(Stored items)
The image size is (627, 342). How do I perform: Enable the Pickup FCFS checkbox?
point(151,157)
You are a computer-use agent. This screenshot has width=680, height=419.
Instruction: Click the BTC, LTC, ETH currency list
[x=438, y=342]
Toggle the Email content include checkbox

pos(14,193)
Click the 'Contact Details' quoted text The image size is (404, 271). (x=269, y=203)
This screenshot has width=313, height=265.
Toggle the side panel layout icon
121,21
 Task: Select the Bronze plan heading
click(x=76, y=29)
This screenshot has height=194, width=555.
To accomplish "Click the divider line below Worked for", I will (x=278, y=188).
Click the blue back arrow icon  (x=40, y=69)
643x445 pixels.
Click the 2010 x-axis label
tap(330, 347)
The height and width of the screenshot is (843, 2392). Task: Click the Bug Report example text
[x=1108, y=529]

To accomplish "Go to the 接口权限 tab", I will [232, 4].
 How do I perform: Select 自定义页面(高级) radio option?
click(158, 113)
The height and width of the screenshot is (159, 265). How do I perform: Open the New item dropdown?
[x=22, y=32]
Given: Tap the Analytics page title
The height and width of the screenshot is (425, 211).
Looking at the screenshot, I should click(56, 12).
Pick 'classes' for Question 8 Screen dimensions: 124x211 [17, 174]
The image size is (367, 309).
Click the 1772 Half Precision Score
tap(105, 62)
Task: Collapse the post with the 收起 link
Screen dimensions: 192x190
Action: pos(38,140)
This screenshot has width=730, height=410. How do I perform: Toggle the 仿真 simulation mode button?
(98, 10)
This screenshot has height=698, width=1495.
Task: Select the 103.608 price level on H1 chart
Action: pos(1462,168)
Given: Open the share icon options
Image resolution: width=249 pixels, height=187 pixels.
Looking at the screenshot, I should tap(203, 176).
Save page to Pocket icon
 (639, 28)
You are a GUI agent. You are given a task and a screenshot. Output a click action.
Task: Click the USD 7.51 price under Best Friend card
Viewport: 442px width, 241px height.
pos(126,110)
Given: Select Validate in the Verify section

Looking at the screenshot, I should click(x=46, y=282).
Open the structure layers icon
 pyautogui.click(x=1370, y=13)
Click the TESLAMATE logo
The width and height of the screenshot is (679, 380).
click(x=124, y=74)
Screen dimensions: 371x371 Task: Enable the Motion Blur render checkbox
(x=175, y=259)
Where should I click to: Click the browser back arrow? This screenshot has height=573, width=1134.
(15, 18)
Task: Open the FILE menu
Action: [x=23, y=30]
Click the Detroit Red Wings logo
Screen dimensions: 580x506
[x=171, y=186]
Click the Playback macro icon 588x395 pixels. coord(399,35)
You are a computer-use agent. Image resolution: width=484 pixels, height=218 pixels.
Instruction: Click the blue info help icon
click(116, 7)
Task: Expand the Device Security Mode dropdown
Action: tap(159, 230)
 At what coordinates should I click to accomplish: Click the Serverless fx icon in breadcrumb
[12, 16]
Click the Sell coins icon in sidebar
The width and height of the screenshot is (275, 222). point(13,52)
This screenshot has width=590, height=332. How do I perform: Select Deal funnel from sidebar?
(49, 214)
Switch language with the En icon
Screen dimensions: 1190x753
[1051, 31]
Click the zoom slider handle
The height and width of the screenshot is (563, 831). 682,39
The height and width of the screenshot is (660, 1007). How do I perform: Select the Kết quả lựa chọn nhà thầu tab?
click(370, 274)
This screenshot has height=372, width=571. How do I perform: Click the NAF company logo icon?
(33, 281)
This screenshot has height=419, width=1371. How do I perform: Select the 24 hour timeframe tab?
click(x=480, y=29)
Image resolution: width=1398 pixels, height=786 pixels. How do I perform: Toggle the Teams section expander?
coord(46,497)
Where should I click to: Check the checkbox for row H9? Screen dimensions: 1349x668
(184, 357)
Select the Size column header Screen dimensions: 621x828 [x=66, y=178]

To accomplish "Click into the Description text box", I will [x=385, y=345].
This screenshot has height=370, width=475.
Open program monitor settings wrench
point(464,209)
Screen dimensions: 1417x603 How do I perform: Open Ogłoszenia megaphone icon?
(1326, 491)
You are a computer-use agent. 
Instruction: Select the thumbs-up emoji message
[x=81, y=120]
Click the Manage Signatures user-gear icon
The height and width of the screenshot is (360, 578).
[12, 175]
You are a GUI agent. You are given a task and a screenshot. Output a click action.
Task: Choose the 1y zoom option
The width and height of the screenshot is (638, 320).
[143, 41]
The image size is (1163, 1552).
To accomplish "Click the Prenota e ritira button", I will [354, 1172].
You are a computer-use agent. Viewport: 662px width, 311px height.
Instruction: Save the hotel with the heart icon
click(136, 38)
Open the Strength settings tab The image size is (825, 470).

■ TRY IT ■
Whenever the string "computer" shows up in a line of the records, copy that line.

■ OUTPUT OF THE TASK ■
You are a computer-use agent. This screenshot has width=680, height=419.
You are a computer-use agent. Image resolution: width=484 pixels, height=218 pixels.
You are a computer-use agent. 
You are a computer-use agent. Viewport: 662px width, 311px height.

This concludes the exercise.